*Collection entries*:
=== Begin Enclosure ===
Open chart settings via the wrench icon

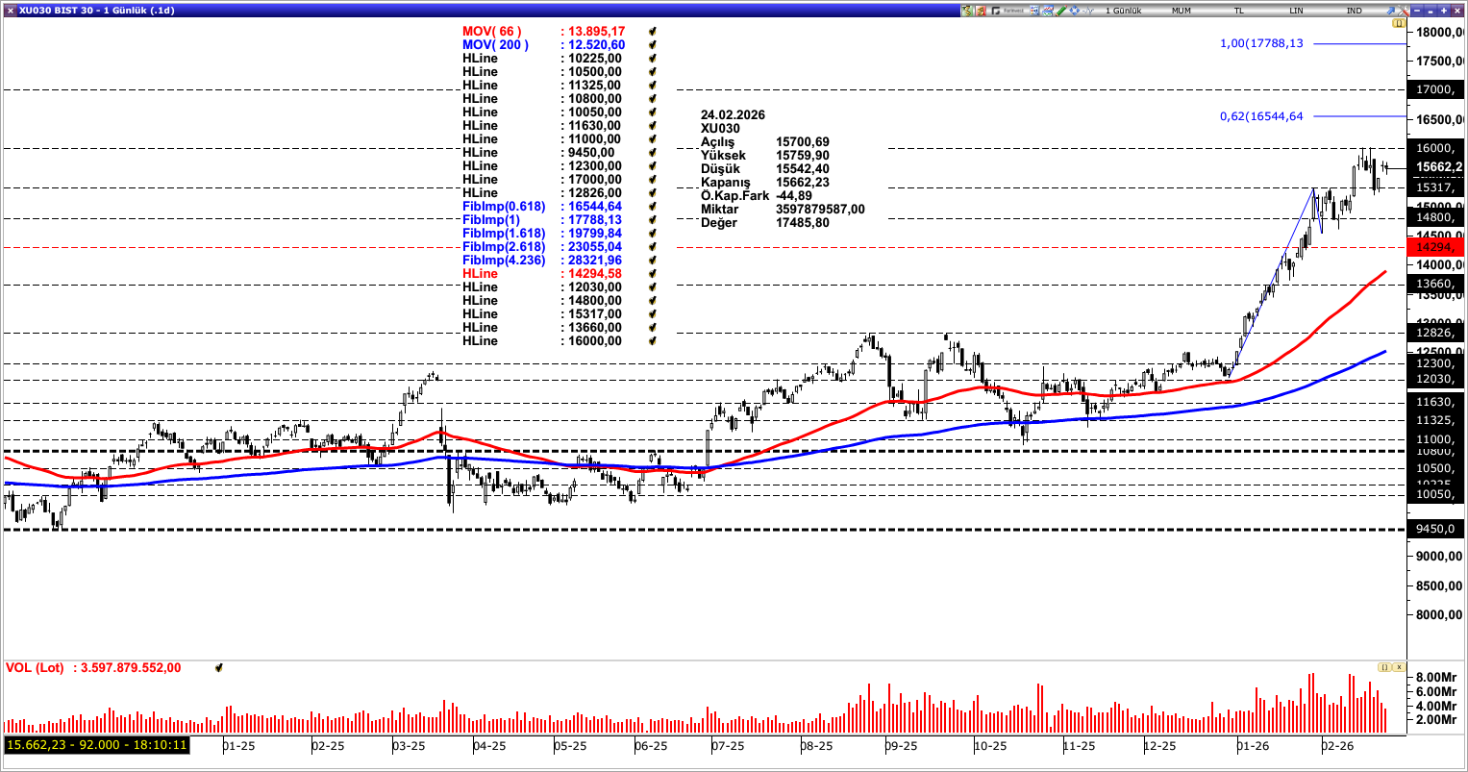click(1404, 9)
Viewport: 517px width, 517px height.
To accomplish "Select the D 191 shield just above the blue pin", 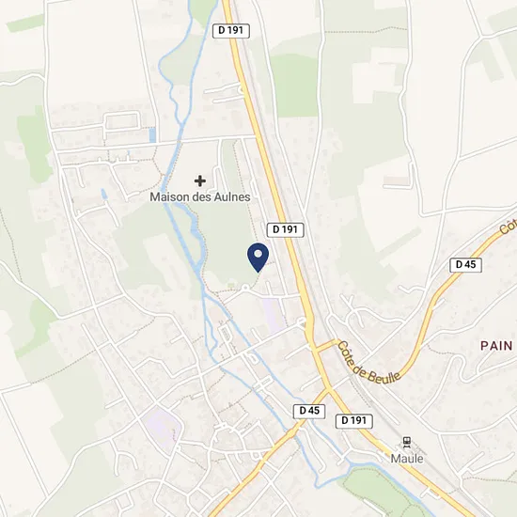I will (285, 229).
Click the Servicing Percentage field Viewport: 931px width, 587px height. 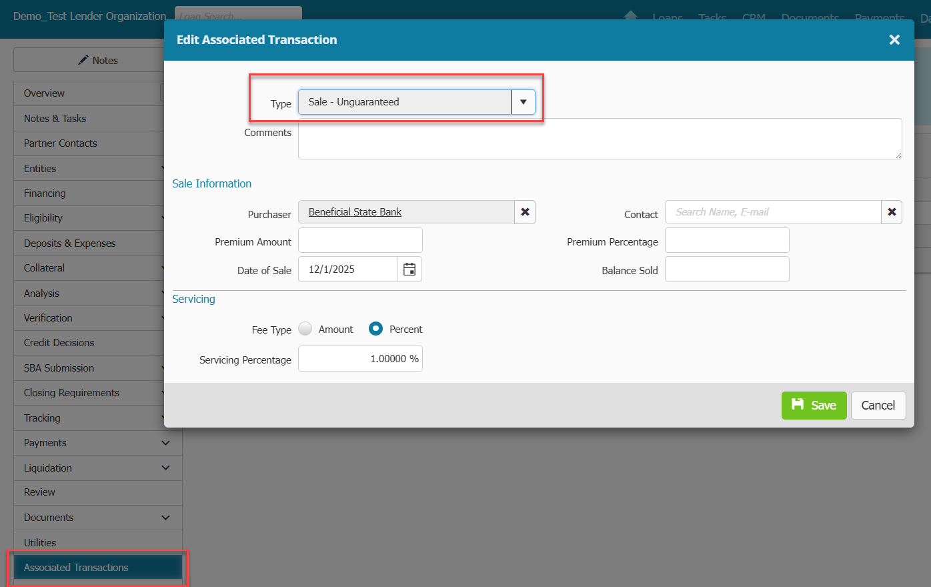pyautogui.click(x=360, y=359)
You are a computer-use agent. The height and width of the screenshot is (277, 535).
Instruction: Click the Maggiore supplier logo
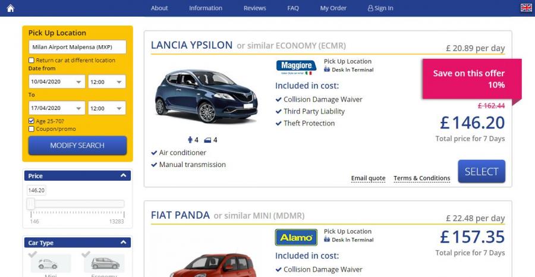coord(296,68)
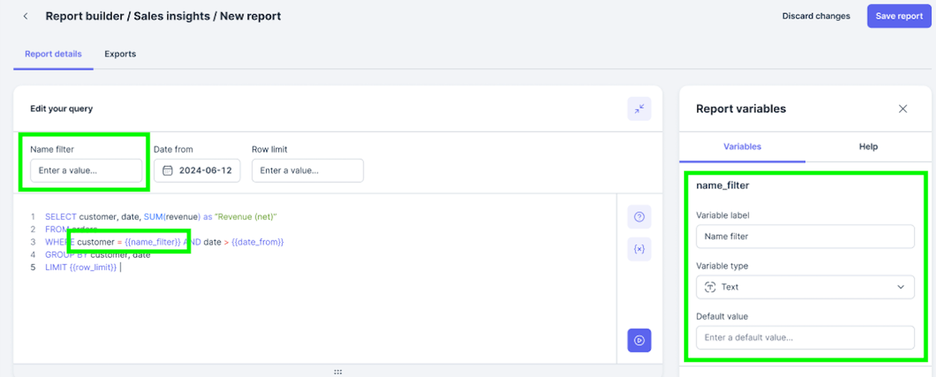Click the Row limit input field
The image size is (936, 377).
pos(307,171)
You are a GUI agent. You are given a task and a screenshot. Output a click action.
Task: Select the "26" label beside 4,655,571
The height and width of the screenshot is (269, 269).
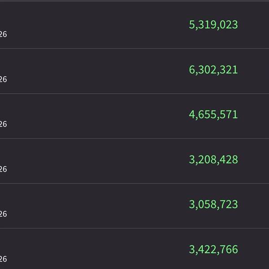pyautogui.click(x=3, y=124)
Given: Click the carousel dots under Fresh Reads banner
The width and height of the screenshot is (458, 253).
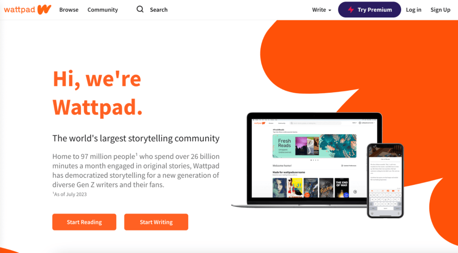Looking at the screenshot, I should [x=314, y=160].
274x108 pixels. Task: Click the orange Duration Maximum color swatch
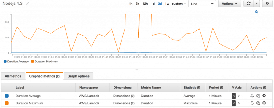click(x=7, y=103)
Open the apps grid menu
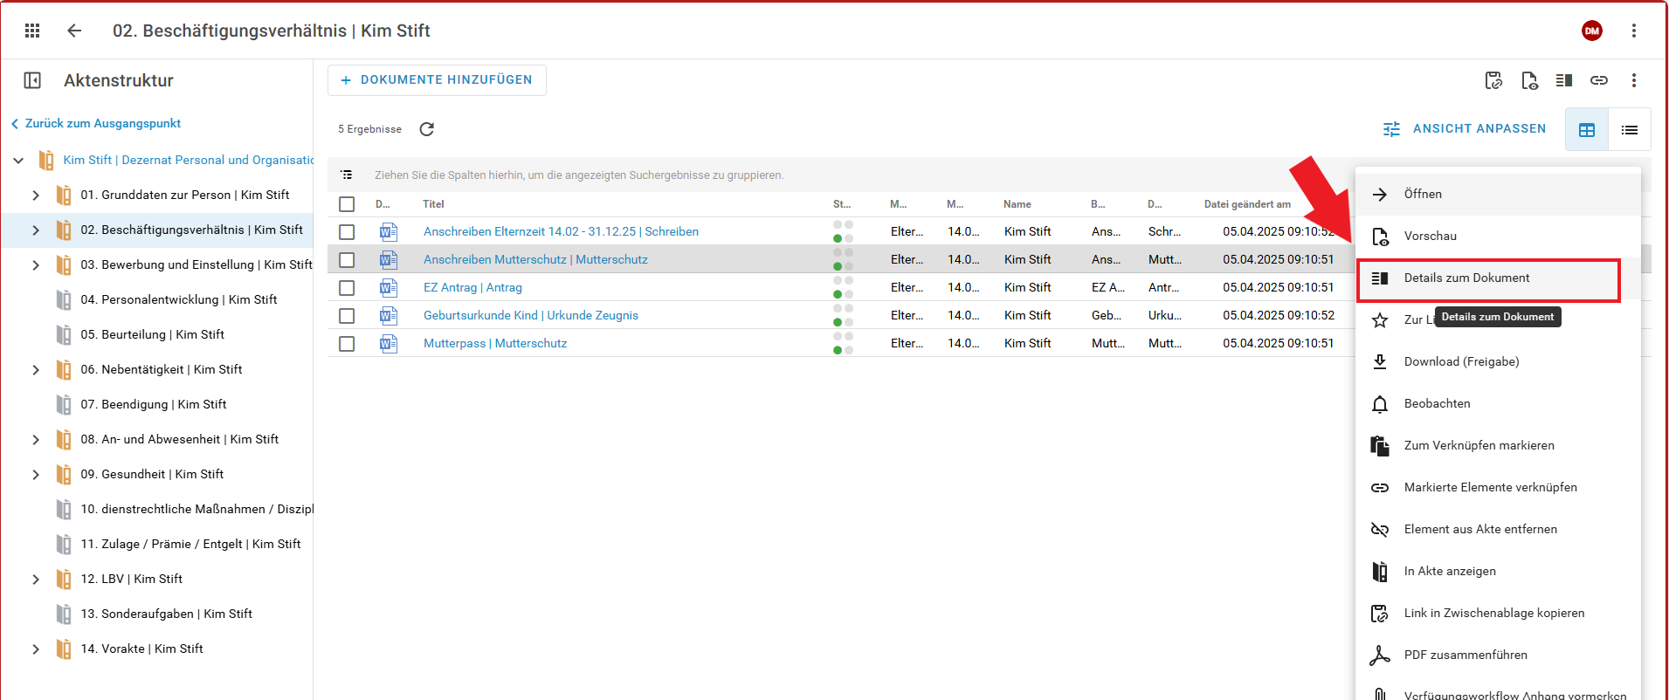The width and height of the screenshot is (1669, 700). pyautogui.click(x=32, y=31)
=== End Enclosure ===
*Task to complete*:
Report, for the data above, every line in which the string "agent" appears.

*Finished exercise*:
You are a computer-use agent. The height and width of the screenshot is (277, 535).
You are a GUI agent. You are given a task and a screenshot. Output a click action.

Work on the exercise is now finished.